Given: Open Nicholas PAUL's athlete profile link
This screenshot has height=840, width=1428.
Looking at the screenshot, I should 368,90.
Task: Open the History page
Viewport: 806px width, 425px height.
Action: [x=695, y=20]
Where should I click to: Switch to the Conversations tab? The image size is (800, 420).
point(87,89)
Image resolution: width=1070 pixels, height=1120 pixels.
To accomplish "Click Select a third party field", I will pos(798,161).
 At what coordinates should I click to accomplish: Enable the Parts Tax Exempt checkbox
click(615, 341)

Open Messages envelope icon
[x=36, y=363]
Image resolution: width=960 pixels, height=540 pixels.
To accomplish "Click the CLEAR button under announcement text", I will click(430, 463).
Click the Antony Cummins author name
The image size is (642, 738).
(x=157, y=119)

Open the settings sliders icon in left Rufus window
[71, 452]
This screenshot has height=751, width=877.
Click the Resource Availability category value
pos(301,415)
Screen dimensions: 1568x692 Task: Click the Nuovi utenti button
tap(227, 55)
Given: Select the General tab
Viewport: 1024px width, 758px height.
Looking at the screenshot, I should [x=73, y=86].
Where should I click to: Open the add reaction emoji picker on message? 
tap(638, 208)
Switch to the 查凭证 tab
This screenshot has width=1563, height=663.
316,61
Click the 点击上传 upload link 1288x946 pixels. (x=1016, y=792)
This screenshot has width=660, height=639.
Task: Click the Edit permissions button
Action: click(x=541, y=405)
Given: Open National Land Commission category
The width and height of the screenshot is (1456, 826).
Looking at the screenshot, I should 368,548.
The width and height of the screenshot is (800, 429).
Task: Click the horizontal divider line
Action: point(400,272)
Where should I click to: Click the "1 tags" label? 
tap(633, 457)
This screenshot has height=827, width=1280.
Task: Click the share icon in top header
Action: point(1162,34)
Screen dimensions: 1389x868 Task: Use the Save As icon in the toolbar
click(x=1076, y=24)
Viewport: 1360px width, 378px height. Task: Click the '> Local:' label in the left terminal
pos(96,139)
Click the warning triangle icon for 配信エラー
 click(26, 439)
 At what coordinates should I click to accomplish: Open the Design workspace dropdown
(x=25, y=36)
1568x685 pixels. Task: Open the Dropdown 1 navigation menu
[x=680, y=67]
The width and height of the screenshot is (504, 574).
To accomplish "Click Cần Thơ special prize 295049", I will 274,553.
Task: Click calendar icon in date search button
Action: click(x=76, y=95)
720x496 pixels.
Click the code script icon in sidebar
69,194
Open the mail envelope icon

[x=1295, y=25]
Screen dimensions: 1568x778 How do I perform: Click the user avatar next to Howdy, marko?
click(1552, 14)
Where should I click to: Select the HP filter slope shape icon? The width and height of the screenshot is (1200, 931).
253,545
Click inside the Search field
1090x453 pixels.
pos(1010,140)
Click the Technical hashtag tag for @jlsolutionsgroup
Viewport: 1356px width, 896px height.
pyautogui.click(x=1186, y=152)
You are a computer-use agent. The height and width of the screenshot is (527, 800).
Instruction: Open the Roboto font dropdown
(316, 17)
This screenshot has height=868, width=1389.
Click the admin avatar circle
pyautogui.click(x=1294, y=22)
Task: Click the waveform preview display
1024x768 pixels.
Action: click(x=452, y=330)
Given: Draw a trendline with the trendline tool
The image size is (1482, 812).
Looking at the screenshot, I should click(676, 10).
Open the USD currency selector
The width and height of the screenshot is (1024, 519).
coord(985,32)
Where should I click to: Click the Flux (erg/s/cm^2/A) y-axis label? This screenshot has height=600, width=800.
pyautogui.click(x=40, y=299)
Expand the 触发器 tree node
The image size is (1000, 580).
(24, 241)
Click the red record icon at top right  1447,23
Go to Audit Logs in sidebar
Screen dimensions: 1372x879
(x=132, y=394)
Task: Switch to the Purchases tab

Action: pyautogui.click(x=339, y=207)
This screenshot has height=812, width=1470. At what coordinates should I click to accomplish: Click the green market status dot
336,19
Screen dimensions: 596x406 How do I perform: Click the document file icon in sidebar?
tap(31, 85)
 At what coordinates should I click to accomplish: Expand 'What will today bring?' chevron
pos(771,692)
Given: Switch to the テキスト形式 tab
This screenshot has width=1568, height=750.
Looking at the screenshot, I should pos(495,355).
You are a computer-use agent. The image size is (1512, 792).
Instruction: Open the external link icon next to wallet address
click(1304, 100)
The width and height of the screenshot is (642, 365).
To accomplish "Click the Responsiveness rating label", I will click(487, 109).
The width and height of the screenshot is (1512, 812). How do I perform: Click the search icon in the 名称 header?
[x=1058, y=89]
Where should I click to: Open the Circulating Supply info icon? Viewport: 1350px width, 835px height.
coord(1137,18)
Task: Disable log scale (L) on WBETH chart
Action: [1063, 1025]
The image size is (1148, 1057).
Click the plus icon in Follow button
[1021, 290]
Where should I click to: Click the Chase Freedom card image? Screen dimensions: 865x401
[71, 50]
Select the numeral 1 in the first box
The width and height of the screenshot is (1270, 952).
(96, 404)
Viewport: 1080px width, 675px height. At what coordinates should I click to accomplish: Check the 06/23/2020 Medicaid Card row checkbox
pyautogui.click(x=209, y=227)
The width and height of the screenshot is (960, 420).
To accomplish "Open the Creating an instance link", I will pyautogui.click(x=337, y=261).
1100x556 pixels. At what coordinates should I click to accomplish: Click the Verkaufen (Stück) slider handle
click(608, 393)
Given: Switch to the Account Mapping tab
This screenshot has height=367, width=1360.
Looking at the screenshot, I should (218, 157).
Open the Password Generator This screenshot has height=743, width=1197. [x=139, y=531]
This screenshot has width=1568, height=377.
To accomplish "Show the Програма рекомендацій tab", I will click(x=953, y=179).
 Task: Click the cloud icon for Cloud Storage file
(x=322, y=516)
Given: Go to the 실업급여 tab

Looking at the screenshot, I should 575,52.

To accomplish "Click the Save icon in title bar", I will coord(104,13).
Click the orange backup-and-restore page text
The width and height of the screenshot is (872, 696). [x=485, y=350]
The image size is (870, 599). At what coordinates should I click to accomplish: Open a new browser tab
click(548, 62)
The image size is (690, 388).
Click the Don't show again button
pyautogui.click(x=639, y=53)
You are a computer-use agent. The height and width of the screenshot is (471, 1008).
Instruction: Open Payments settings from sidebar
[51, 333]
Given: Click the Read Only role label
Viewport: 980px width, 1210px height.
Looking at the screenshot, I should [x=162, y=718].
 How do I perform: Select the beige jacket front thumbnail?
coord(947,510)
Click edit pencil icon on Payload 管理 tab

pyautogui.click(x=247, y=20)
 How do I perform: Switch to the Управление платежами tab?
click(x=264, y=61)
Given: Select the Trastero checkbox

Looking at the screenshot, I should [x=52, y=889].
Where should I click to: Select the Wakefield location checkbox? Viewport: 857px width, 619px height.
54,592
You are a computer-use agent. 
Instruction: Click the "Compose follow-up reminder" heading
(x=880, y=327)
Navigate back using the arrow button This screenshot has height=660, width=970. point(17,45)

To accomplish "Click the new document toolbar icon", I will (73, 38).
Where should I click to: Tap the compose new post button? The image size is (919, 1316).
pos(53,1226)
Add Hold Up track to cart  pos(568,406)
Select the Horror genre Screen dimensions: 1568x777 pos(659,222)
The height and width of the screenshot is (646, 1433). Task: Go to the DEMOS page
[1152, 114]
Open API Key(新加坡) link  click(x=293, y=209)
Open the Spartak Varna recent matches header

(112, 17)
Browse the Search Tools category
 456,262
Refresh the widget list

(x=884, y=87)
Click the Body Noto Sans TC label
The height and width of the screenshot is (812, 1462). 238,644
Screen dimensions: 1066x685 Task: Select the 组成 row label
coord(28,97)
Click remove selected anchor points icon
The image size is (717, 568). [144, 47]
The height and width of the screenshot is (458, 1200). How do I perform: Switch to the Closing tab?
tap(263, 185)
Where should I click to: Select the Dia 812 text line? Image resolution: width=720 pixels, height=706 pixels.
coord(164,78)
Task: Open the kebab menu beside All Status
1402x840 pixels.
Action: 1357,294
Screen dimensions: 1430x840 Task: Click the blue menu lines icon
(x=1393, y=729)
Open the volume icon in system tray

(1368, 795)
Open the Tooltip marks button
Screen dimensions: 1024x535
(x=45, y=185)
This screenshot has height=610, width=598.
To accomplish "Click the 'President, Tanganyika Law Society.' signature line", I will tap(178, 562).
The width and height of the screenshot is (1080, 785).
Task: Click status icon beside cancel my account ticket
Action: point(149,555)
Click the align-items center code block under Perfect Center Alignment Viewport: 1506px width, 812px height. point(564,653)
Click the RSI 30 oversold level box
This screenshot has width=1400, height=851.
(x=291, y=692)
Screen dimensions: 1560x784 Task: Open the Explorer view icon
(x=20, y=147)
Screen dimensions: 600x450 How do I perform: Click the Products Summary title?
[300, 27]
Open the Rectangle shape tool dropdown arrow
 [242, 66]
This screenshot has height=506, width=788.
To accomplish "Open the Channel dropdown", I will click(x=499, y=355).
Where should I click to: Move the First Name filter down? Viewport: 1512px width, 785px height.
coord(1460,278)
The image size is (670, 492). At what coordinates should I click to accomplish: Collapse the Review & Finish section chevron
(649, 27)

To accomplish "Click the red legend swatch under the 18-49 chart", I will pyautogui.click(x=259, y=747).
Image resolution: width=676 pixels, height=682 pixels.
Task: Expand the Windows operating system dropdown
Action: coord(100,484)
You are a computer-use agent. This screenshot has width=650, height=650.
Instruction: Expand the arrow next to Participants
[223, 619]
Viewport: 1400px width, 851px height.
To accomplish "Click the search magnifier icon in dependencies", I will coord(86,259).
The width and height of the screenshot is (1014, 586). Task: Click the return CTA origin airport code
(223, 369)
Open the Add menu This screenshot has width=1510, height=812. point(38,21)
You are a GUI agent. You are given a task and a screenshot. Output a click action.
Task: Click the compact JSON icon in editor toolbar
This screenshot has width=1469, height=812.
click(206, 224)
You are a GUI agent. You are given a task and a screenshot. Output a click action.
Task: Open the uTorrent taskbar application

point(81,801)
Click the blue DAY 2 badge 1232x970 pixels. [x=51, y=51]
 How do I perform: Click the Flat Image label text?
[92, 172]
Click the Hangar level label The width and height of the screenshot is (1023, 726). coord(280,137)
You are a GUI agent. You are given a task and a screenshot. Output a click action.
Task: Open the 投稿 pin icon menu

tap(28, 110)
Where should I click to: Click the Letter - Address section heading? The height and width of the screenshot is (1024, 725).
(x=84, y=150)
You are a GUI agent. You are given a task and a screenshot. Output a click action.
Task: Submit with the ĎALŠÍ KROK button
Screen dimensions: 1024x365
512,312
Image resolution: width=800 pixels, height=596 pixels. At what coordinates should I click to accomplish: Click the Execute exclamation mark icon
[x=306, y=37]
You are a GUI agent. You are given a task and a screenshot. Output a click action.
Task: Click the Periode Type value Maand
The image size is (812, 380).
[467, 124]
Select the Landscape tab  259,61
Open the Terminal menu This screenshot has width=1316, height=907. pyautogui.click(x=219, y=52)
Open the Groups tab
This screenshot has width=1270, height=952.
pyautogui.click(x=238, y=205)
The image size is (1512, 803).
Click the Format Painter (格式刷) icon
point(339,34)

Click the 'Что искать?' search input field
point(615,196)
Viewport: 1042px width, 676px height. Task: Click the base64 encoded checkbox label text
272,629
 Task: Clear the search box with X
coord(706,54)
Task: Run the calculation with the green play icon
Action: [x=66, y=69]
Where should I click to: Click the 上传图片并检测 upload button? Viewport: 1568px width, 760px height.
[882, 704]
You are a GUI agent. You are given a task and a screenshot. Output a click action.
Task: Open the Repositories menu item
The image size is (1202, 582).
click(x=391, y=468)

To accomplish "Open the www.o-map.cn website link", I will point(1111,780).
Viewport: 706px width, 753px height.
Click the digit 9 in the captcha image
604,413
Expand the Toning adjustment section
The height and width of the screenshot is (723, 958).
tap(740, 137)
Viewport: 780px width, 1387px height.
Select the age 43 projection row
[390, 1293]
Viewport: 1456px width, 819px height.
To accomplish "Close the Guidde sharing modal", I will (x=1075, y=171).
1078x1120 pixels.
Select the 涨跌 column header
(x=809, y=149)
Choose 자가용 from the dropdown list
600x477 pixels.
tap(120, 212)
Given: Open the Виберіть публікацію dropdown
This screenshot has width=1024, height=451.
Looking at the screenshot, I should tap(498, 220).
· · · · ·
→ Task objective
In the listing, swap "Repositories" for "Projects" in everything from the line containing "The image size is (1512, 803)." down to the line containing "click(x=391, y=468)", keeping all else unchanged. Return only those lines.

→ Complete response
The image size is (1512, 803).
Click the Format Painter (格式刷) icon
point(339,34)

Click the 'Что искать?' search input field
point(615,196)
Viewport: 1042px width, 676px height. Task: Click the base64 encoded checkbox label text
272,629
 Task: Clear the search box with X
coord(706,54)
Task: Run the calculation with the green play icon
Action: [x=66, y=69]
Where should I click to: Click the 上传图片并检测 upload button? Viewport: 1568px width, 760px height.
[882, 704]
You are a GUI agent. You are given a task and a screenshot. Output a click action.
Task: Open the Projects menu item
The image size is (1202, 582).
click(x=391, y=468)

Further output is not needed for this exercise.